A white man who wanted to make amends for the racially-motivated beating of Freedom Rider John Lewis on May 9, 1961, made the apology on the Oprah show in December.
From the Rock Hill Herald:
The show has invited Rock Hill's Elwin Wilson to Chicago to talk about his apology for beating the living daylights out of a skinny, short black civil rights protester in the Rock Hill Greyhound bus station almost 50 years ago.
That black guy, just 21 on May 9, 1961, is a man who became a civil rights icon and, eventually, a congressman, U.S. Rep. John Lewis, the Democrat from Georgia.
Yet in 1961, Lewis was just another black man among countless numbers across the South, beaten up by angry whites hell-bent on keeping blacks in their place.
Lewis, by telephone Tuesday, also confirmed that he will be taping the show Thursday in Chicago. Other Freedom Riders from 1961 are also scheduled to be there, Lewis said.
A spokesperson for the show said late Tuesday the episode is scheduled to air May 4.
"And I will be proud, to have my friend, Mr. Elwin Wilson, there by my side with me," Lewis said Tuesday. "He remains, to my knowledge, the only person who beat me, or any of us on the Freedom Rides, to apologize.
"He is a special man."
Wilson, right there in his recliner a couple of hours later Tuesday, put it this way:
"No finer honor than to be on TV with my friend John Lewis. We sure have become close after what I did to him all those years ago, when I hated black people for no good reason at all.
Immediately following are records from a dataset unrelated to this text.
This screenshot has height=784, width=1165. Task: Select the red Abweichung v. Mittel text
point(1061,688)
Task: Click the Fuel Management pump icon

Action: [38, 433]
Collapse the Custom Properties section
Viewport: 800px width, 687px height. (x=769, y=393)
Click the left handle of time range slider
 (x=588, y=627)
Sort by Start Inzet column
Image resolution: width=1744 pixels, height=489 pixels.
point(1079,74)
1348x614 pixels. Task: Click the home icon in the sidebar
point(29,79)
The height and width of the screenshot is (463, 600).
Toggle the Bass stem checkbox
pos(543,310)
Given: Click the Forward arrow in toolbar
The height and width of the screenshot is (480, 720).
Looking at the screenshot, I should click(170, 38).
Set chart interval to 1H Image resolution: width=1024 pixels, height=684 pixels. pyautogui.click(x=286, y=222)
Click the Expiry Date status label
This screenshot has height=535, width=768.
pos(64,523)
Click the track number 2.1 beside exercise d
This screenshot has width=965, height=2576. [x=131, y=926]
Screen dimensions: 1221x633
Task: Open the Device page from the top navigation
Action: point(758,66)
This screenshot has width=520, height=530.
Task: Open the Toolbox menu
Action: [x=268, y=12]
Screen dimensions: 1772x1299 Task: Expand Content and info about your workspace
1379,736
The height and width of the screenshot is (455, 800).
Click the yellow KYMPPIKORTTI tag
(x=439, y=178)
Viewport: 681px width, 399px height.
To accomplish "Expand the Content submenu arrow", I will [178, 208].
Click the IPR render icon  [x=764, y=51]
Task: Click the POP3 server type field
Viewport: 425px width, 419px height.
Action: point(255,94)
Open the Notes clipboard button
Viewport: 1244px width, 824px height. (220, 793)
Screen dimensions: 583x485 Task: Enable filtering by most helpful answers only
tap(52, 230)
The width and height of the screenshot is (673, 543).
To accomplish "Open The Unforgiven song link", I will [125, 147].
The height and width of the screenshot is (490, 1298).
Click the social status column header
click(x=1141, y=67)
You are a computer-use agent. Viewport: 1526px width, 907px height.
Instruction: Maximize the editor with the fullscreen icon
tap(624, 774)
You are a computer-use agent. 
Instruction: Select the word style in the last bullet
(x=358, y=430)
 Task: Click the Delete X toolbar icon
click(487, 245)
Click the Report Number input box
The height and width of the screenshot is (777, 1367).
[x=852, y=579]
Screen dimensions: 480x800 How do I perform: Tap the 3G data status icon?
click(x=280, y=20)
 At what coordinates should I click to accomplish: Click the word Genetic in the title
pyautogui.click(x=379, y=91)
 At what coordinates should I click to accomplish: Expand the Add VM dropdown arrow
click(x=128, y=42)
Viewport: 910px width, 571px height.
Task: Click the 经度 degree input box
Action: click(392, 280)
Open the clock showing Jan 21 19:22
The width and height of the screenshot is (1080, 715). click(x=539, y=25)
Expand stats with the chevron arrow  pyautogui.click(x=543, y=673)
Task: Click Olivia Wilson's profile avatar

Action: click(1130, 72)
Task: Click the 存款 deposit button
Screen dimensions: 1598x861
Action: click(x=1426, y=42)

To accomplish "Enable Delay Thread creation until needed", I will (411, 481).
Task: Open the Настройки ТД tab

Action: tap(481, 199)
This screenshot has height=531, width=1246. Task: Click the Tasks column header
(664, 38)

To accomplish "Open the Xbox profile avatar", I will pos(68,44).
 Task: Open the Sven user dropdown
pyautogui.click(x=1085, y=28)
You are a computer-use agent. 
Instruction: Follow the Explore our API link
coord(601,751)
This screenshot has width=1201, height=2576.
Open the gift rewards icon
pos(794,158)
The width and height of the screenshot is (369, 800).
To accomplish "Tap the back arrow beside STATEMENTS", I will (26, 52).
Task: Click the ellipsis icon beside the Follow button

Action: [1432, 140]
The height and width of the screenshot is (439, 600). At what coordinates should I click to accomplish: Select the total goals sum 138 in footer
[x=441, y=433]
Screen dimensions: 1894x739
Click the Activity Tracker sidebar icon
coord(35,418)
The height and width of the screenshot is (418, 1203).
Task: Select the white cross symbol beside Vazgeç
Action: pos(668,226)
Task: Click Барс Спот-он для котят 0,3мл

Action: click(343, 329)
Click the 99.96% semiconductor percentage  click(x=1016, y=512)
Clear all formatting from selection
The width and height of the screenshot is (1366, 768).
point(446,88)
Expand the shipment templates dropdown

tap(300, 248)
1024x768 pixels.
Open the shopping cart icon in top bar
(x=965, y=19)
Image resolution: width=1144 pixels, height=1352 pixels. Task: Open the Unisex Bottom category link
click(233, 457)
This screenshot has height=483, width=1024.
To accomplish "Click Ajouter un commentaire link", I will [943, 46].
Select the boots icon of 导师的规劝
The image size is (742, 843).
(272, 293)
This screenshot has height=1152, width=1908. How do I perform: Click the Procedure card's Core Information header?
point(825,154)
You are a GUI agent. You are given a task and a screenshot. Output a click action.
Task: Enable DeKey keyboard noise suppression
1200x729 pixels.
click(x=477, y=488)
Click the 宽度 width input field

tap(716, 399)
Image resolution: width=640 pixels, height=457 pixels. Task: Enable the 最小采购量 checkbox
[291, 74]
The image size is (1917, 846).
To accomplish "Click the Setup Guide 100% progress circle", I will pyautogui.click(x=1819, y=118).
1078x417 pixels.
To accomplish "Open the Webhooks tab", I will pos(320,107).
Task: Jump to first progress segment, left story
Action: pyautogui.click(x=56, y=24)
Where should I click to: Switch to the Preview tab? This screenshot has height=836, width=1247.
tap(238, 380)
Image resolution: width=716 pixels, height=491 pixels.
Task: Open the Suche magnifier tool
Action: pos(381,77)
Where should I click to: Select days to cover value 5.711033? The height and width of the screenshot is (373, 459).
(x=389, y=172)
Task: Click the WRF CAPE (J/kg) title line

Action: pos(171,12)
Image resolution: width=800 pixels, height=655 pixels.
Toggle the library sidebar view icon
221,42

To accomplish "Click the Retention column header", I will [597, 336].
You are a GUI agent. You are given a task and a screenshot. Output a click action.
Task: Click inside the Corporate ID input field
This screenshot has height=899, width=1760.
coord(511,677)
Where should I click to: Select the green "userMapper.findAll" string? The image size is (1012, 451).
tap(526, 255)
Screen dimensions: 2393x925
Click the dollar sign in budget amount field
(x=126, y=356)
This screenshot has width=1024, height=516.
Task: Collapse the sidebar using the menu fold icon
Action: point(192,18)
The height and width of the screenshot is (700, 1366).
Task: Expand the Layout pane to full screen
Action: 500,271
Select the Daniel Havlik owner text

"He is all that is good about America. He forgave me for all that wrong I did. And I sure did wrong to him."
Yet for 48 years, until January 2009, nobody ever admitted to being the guy who beat Lewis into a bloody pulp.
After President Barack Obama was inaugurated as the nation's first black president, former Ku Klux Klansman Wilson called me here at The Herald.
Wilson told me that he wanted to apologize for a lifetime of hating blacks. Wilson then apologized to local civil rights protesters and admitted he was the one man who beat up Lewis that day in 1961.